*** Block opens ***

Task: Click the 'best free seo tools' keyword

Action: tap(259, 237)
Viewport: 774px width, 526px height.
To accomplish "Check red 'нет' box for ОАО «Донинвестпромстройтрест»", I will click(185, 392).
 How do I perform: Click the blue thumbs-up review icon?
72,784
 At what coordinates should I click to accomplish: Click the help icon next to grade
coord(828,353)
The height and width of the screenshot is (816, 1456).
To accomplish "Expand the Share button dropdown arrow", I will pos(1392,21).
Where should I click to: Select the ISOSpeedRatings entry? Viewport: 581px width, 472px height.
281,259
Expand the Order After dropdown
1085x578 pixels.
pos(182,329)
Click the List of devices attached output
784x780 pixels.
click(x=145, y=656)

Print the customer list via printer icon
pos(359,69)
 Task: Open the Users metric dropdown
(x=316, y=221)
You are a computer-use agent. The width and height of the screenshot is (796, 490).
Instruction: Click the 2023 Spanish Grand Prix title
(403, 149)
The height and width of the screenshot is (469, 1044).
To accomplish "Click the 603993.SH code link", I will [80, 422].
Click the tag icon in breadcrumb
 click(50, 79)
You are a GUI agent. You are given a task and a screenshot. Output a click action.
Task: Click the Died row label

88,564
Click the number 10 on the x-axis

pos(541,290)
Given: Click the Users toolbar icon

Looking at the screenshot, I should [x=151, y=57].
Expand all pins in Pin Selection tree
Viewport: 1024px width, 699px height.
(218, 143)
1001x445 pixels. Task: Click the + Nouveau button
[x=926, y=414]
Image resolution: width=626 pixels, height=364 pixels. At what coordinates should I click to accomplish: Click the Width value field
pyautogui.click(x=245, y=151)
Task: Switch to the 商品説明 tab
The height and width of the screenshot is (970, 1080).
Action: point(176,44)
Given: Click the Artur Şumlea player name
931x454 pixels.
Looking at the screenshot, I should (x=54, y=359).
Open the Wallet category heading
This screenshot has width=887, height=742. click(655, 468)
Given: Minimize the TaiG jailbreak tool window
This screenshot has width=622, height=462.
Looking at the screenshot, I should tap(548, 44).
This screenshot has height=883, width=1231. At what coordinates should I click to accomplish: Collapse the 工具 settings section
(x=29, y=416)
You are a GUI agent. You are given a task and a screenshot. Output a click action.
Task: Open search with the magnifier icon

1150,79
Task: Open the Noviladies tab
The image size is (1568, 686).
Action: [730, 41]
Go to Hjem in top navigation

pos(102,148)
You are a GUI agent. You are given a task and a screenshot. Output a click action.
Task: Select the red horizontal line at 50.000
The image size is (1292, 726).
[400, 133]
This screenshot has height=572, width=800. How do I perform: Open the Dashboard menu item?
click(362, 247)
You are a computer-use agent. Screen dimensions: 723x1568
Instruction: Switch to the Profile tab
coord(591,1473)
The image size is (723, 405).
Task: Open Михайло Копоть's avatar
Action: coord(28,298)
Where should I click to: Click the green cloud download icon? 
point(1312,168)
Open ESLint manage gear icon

*** Block closes ***

• **ASSIGNMENT**:
Write out the records above exactly as given.

• **COMPLETED EXERCISE**:
Task: Click the 'best free seo tools' keyword

Action: tap(259, 237)
Viewport: 774px width, 526px height.
To accomplish "Check red 'нет' box for ОАО «Донинвестпромстройтрест»", I will click(185, 392).
 How do I perform: Click the blue thumbs-up review icon?
72,784
 At what coordinates should I click to accomplish: Click the help icon next to grade
coord(828,353)
The height and width of the screenshot is (816, 1456).
To accomplish "Expand the Share button dropdown arrow", I will pos(1392,21).
Where should I click to: Select the ISOSpeedRatings entry? Viewport: 581px width, 472px height.
281,259
Expand the Order After dropdown
1085x578 pixels.
pos(182,329)
Click the List of devices attached output
784x780 pixels.
click(x=145, y=656)

Print the customer list via printer icon
pos(359,69)
 Task: Open the Users metric dropdown
(x=316, y=221)
You are a computer-use agent. The width and height of the screenshot is (796, 490).
Instruction: Click the 2023 Spanish Grand Prix title
(403, 149)
The height and width of the screenshot is (469, 1044).
To accomplish "Click the 603993.SH code link", I will [80, 422].
Click the tag icon in breadcrumb
 click(50, 79)
You are a GUI agent. You are given a task and a screenshot. Output a click action.
Task: Click the Died row label

88,564
Click the number 10 on the x-axis

pos(541,290)
Given: Click the Users toolbar icon

Looking at the screenshot, I should [x=151, y=57].
Expand all pins in Pin Selection tree
Viewport: 1024px width, 699px height.
(218, 143)
1001x445 pixels. Task: Click the + Nouveau button
[x=926, y=414]
Image resolution: width=626 pixels, height=364 pixels. At what coordinates should I click to accomplish: Click the Width value field
pyautogui.click(x=245, y=151)
Task: Switch to the 商品説明 tab
The height and width of the screenshot is (970, 1080).
Action: point(176,44)
Given: Click the Artur Şumlea player name
931x454 pixels.
Looking at the screenshot, I should (x=54, y=359).
Open the Wallet category heading
This screenshot has width=887, height=742. click(655, 468)
Given: Minimize the TaiG jailbreak tool window
This screenshot has width=622, height=462.
Looking at the screenshot, I should tap(548, 44).
This screenshot has height=883, width=1231. At what coordinates should I click to accomplish: Collapse the 工具 settings section
(x=29, y=416)
You are a GUI agent. You are given a task and a screenshot. Output a click action.
Task: Open search with the magnifier icon

1150,79
Task: Open the Noviladies tab
The image size is (1568, 686).
Action: [730, 41]
Go to Hjem in top navigation

pos(102,148)
You are a GUI agent. You are given a task and a screenshot. Output a click action.
Task: Select the red horizontal line at 50.000
The image size is (1292, 726).
[400, 133]
This screenshot has height=572, width=800. How do I perform: Open the Dashboard menu item?
click(362, 247)
You are a computer-use agent. Screen dimensions: 723x1568
Instruction: Switch to the Profile tab
coord(591,1473)
The image size is (723, 405).
Task: Open Михайло Копоть's avatar
Action: coord(28,298)
Where should I click to: Click the green cloud download icon? 
point(1312,168)
Open ESLint manage gear icon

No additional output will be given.